_Dataset_
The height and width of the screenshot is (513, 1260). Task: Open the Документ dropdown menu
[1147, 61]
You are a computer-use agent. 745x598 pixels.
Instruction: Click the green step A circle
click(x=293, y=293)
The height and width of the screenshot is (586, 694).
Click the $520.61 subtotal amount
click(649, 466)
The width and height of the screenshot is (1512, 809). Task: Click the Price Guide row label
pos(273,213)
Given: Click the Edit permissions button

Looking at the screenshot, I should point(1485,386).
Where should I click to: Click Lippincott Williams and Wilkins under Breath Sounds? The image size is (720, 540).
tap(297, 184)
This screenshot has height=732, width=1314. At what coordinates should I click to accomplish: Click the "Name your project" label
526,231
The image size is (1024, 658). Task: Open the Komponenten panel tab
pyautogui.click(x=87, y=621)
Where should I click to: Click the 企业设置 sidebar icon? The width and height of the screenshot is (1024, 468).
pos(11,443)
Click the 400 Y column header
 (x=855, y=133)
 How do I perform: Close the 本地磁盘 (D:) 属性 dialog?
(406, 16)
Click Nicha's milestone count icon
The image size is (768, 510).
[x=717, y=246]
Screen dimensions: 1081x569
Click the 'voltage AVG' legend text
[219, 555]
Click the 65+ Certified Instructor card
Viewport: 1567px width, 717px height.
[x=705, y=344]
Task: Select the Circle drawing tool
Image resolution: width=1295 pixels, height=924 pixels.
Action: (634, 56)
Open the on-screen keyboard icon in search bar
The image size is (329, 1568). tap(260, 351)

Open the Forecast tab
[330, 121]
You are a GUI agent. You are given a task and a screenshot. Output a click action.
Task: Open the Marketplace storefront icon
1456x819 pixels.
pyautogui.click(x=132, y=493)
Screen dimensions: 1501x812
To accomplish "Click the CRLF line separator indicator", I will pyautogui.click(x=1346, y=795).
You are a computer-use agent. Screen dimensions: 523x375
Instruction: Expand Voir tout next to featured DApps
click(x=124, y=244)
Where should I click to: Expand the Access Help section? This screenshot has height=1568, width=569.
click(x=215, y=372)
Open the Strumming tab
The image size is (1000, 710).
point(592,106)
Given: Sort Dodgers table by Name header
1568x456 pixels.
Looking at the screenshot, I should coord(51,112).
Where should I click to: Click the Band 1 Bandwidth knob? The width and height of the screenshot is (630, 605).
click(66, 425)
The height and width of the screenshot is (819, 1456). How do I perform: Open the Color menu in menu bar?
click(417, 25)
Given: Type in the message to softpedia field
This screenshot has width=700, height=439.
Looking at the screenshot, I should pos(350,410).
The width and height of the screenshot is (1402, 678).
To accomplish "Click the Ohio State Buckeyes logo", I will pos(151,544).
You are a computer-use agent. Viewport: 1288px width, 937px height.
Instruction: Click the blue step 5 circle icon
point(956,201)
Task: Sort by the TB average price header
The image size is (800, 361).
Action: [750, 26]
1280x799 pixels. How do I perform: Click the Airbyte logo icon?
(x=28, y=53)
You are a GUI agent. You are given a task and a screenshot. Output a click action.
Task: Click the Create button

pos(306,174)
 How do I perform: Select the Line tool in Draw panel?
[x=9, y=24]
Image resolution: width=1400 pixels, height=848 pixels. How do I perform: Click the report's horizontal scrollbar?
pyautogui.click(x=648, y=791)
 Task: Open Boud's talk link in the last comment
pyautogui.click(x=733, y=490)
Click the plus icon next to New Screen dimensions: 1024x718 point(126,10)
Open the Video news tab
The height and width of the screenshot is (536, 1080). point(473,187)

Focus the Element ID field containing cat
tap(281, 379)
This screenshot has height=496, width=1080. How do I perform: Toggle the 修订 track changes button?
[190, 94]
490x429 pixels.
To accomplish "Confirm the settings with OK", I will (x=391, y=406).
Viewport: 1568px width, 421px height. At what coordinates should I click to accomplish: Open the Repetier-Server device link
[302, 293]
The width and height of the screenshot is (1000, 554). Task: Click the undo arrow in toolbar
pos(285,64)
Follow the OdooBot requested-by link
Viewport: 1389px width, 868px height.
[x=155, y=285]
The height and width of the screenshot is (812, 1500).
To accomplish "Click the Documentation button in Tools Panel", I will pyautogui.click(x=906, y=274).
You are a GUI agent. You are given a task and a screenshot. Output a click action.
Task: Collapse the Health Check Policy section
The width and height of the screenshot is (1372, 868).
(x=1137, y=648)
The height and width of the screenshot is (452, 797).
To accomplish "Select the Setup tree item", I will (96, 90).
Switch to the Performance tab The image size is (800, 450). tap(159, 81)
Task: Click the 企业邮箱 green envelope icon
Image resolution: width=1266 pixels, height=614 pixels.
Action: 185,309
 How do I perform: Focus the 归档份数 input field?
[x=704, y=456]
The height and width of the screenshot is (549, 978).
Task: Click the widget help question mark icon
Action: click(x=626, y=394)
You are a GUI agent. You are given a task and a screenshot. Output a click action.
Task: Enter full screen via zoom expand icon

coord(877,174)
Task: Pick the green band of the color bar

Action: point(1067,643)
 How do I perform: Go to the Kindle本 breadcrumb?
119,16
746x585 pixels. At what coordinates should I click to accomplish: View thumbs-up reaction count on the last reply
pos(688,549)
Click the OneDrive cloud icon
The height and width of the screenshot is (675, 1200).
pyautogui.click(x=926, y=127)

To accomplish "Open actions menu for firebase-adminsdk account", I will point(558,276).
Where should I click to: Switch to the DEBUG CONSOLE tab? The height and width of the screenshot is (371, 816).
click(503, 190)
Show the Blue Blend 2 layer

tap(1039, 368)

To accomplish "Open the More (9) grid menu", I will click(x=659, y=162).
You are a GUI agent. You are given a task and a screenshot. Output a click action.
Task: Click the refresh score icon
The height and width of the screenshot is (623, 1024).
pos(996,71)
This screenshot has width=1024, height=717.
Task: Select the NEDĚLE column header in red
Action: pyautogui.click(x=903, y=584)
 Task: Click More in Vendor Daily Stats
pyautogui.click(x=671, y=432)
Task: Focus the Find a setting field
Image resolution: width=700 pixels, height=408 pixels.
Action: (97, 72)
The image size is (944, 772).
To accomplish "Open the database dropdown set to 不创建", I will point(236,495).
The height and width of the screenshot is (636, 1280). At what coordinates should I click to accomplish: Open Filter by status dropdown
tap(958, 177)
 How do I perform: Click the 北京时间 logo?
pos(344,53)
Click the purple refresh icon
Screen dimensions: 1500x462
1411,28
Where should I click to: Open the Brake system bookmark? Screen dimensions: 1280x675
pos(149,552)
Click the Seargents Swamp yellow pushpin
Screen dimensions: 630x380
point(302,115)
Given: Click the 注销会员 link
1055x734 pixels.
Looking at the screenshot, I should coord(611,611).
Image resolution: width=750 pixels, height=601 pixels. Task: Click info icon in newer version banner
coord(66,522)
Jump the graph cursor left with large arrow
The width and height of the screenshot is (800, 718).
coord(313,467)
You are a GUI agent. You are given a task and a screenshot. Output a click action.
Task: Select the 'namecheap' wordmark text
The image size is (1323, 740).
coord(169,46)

_Your assignment_
If a line in the records contains "refresh", report it.

_Exercise answer_
Task: Click the refresh score icon
Click the purple refresh icon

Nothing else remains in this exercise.